[Task details]: Please give an exact printout of the records, without any pictures.
★ ★ ★ ★ ★ ★ ★
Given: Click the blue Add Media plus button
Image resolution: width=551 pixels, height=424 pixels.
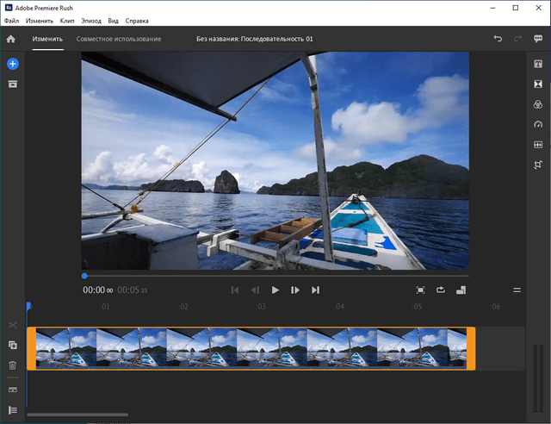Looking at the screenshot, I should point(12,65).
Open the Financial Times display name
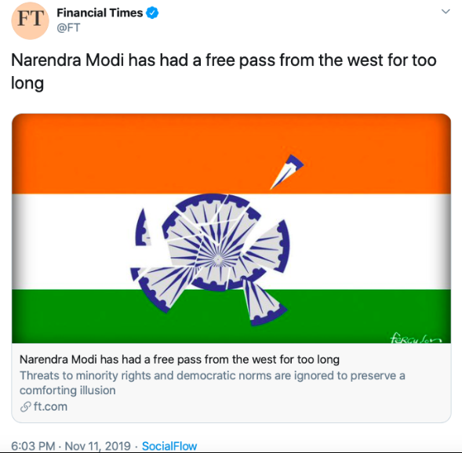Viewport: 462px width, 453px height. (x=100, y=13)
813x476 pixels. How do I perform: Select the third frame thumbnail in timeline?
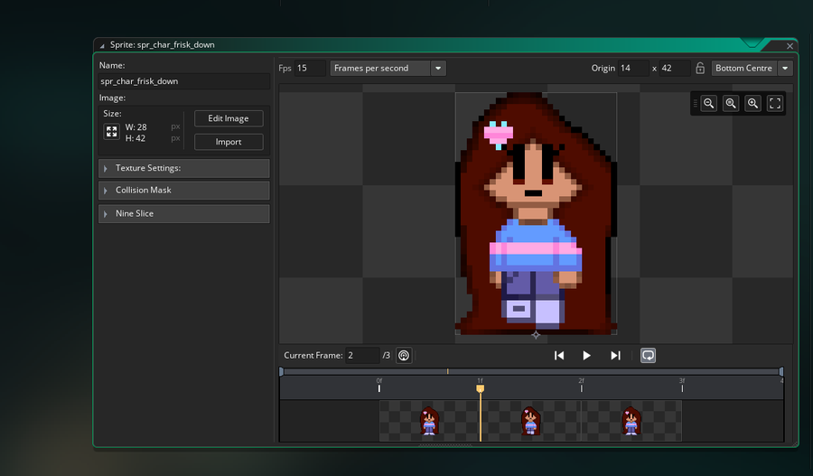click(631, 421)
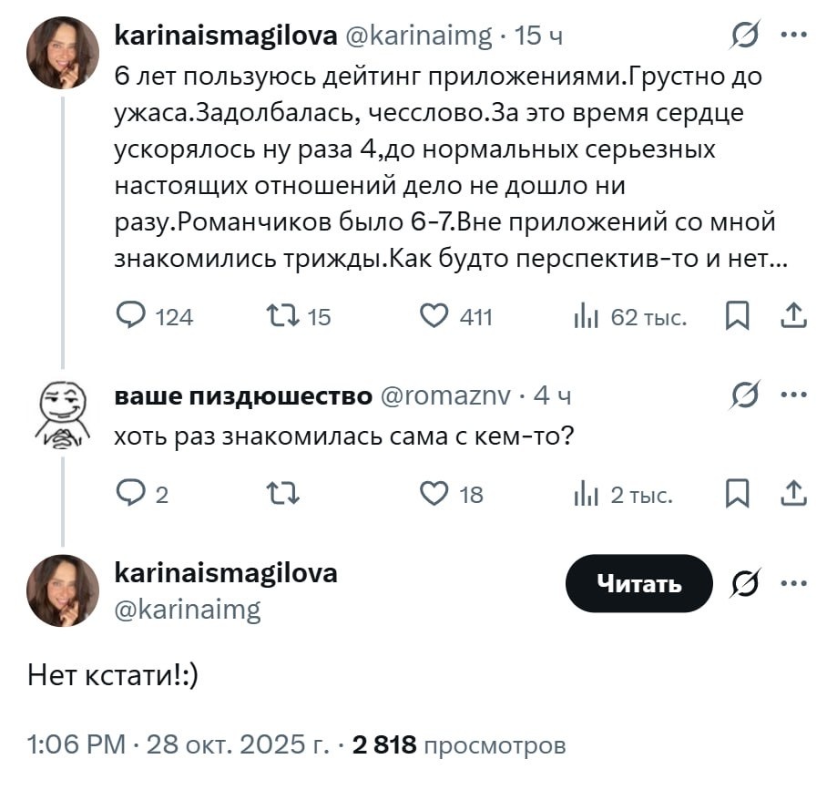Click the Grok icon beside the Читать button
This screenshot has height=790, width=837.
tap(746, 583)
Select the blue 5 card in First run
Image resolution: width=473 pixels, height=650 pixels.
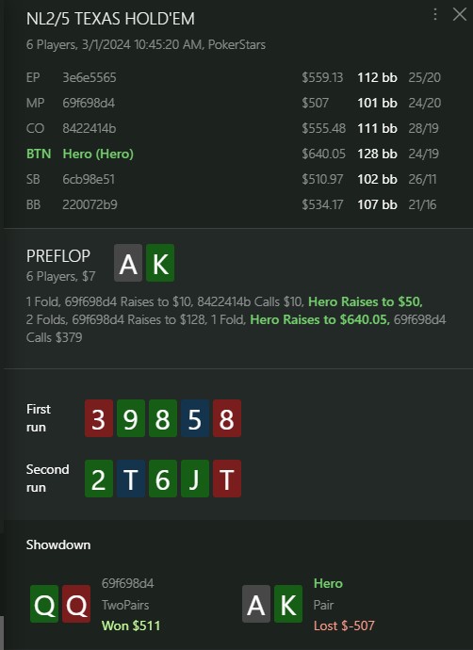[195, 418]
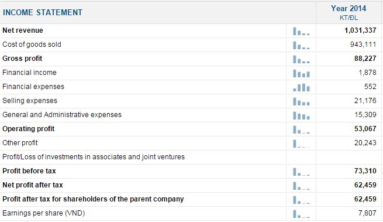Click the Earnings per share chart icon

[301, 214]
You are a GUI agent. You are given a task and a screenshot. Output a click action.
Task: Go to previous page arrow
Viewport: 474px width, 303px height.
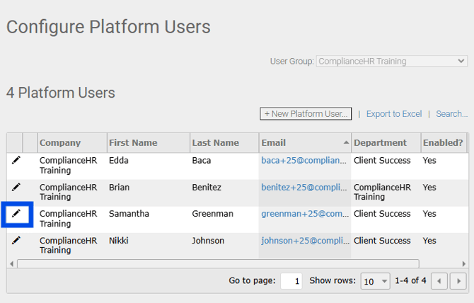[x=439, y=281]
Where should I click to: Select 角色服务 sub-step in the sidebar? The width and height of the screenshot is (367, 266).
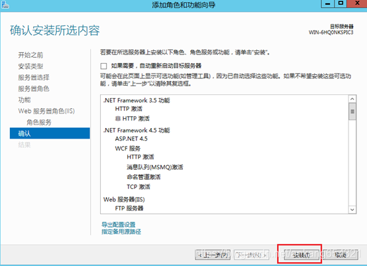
★ ★ ★ ★ ★ ★ ★
[Answer box]:
Given: Click the blue Add Media plus button
Image resolution: width=551 pixels, height=424 pixels.
Looking at the screenshot, I should point(12,65).
Open the Financial Times display name
Viewport: 462px width, 453px height. (x=100, y=13)
813x476 pixels. How do I perform: Select the third frame thumbnail in timeline?
click(631, 421)
Click the Grok icon beside the Читать button
This screenshot has height=790, width=837.
tap(746, 583)
Select the blue 5 card in First run
Image resolution: width=473 pixels, height=650 pixels.
[195, 418]
Click the Earnings per share chart icon

[301, 214]
You are a GUI agent. You are given a task and a screenshot. Output a click action.
Task: Go to previous page arrow
Viewport: 474px width, 303px height.
[x=439, y=281]
Where should I click to: Select 角色服务 sub-step in the sidebar? The width and height of the screenshot is (367, 266).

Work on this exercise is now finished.